[AIM] Reproduce the rows in the part that opens with the line containing "Image resolution: width=758" and closes with the line containing "Action: (506, 9)", both lines included and the requests kept, shifting every coordinate in the answers by adding 100 to each of its numbers. Leave the pictures out of your reply.

** start of RAW RECORDS **

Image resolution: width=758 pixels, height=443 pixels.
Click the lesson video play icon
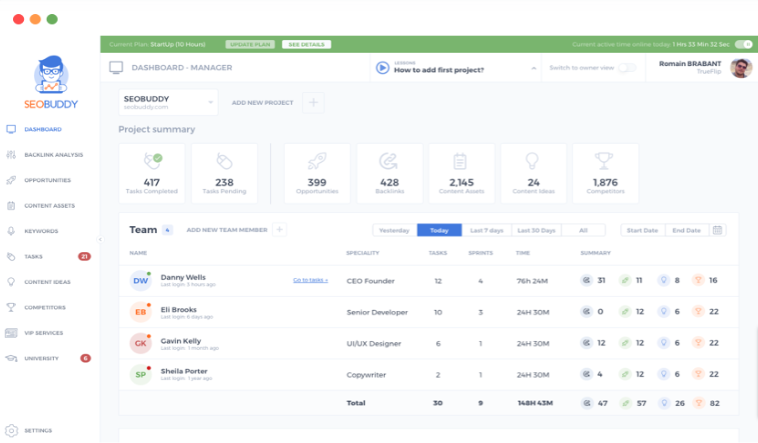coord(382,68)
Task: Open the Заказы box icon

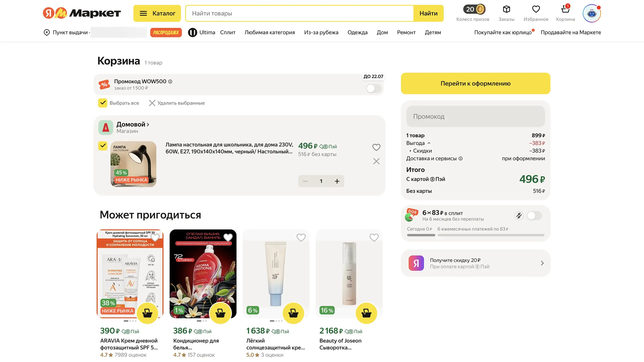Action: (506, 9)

** end of RAW RECORDS **
** start of RAW RECORDS **

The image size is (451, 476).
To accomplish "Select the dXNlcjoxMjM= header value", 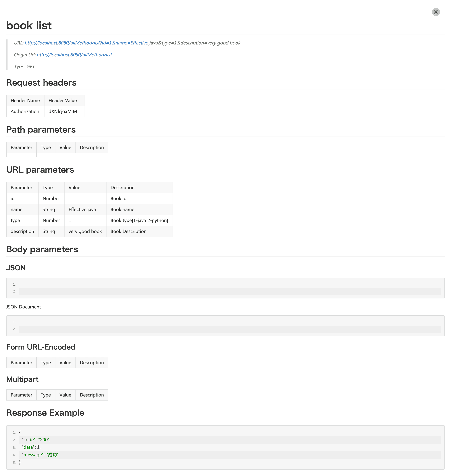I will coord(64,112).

** end of RAW RECORDS **

[OUTPUT FOR THIS EXERCISE]
Image resolution: width=758 pixels, height=443 pixels.
Click the lesson video play icon
coord(482,168)
Task: Open the Заказы box icon

Action: (606, 109)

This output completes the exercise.